The British pound is currently at a major confluence of resistance. The 50% Fibonacci retracement level is being tested, which is obviously an area that will attract a lot of attention. Beyond that, the 1.2750 level has been crucial support and resistance more than once. As the market approaches that area, it’s very unlikely to simply shoot through. All things being equal, the market has shot straight through the ceiling as the rumor mill continues to drive a lot of hope into the market, or perhaps just simple “short-covering.”

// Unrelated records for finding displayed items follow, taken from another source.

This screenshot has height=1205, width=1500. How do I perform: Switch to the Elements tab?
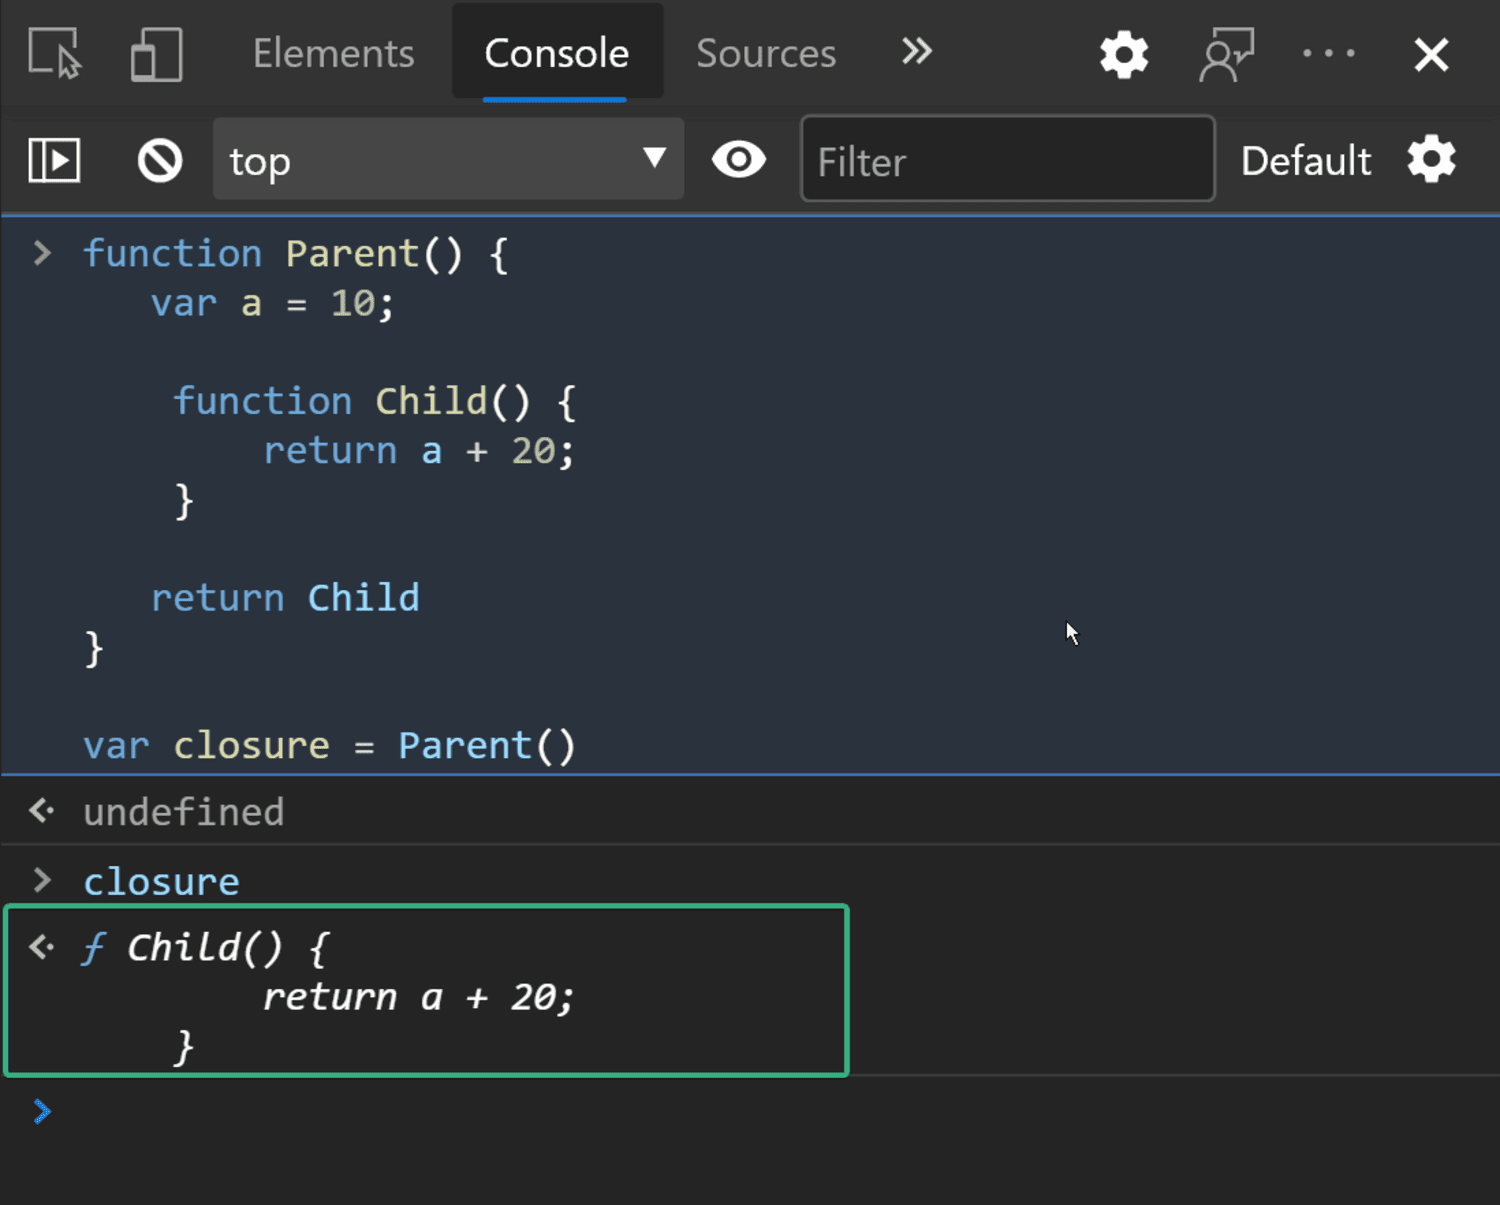333,53
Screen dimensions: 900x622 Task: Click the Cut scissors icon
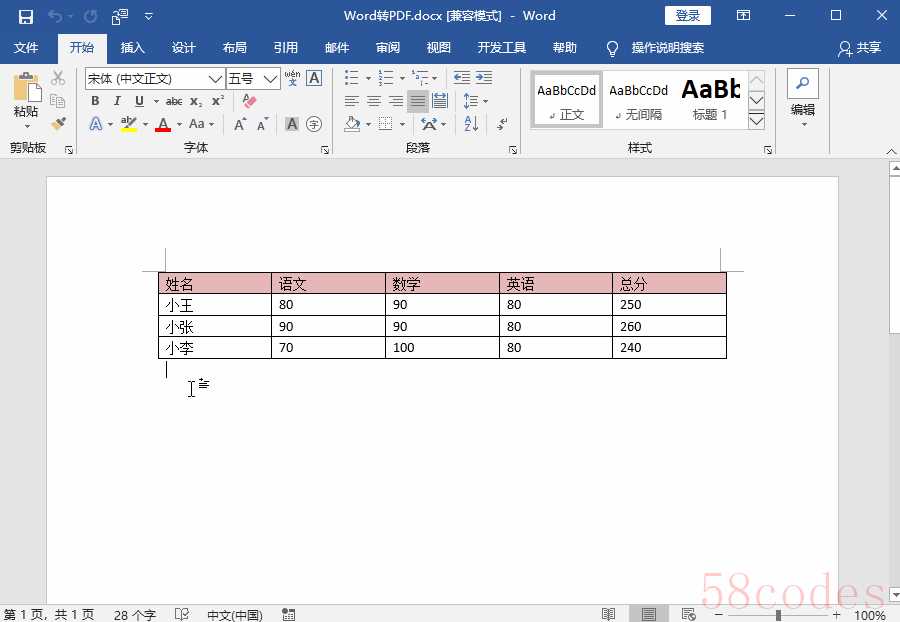58,78
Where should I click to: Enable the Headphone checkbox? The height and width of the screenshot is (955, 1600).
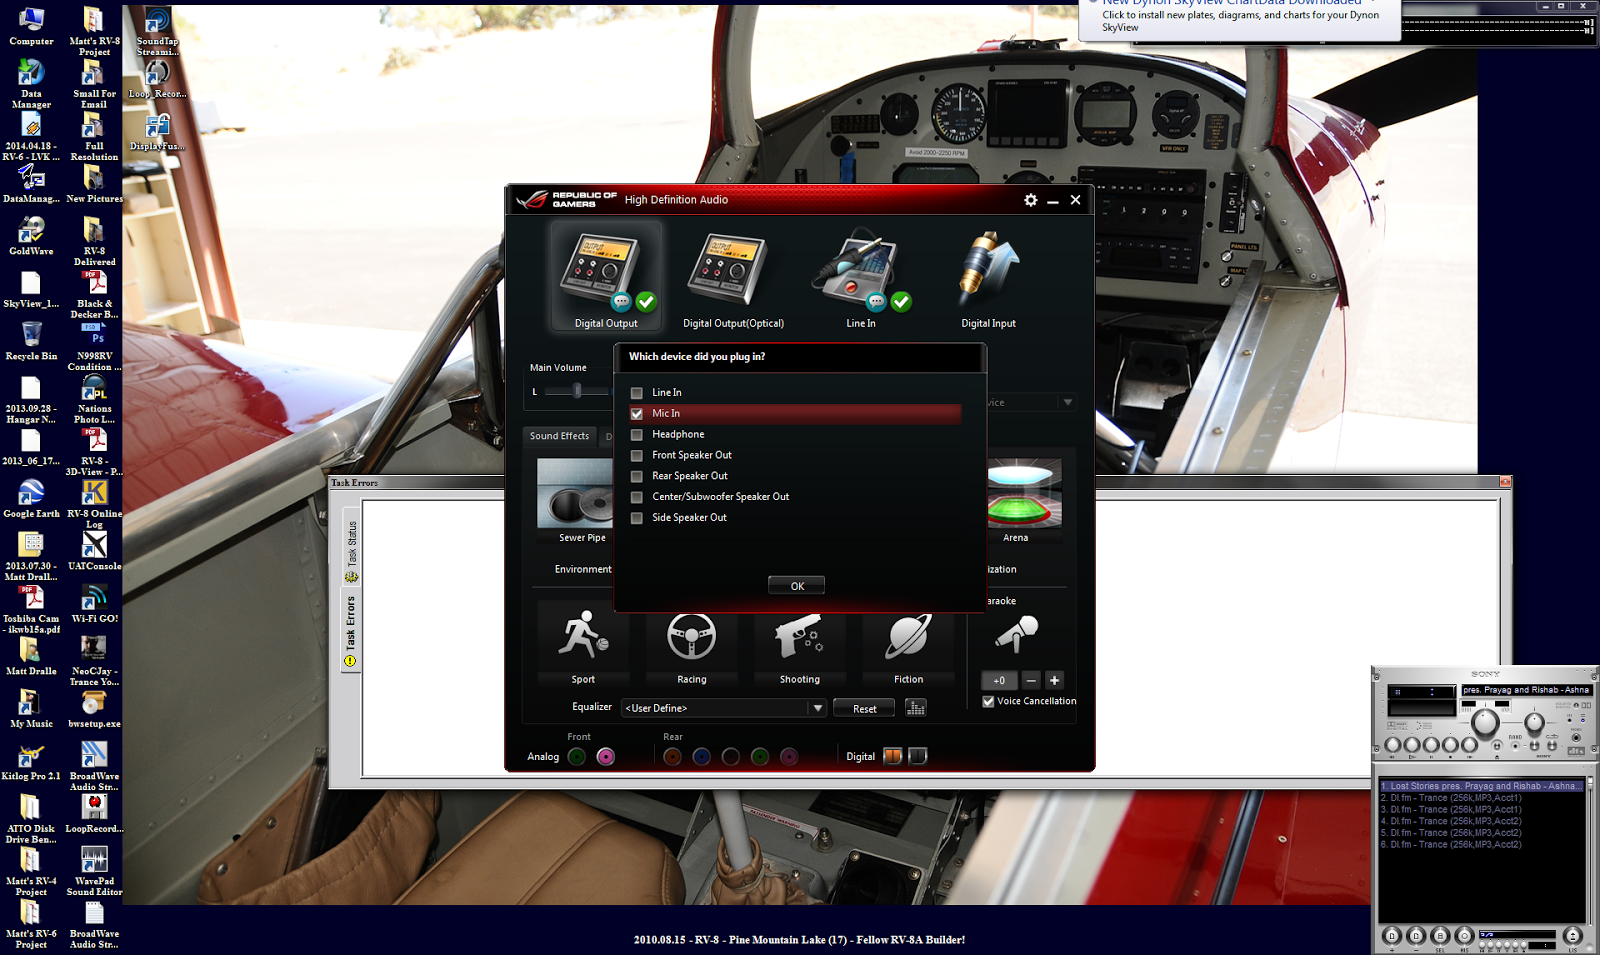coord(637,434)
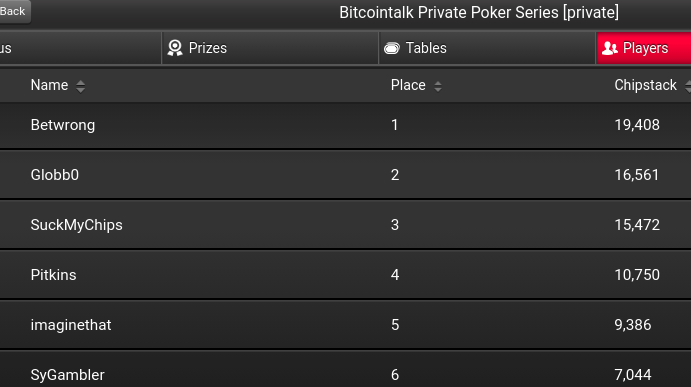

markets wish to get some type of confirmation on all of the noise coming out of the Irish leadership, and of course Boris Johnson

The 50-week EMA is also offering resistance. At this point, the question remains whether or not there is going to be some type of deal. Recently, the market has seen an extreme amount of volatility and shot to the upside. Ultimately, though, the momentum will slow down as the markets wish to get some type of confirmation on all of the noise coming out of the Irish leadership, and of course Boris Johnson. While they do talk about the possibility of a trade deal being made, the reality is more uncertain.

Trading this market

There are a couple of different possibilities when it comes to trading the British pound going forward. The market obviously has a lot of bullish pressure underneath suddenly, but it would only take one negative tweet to turn this market completely around. If it is an actual trend change, then waiting for a simple pullback is about the only thing you can do. You are either already long of this pair, or you are waiting for an opportunity to go long. However, if things fall apart and turn around, this market is going to fall 200 pips in the blink of an eye.

Because of this, the British pound is something you should trade very lightly, and with smaller than usual positions. However, if the market continues to go higher, then you can add to what should be a longer-term trend back towards the historical norms which are well above here – perhaps closer to the 1.60 region or so.

At this point, the British pound is oversold from a longer-term standpoint. But from the short-term standpoint, this was all based on headlines and conjecture, and no concrete evidence.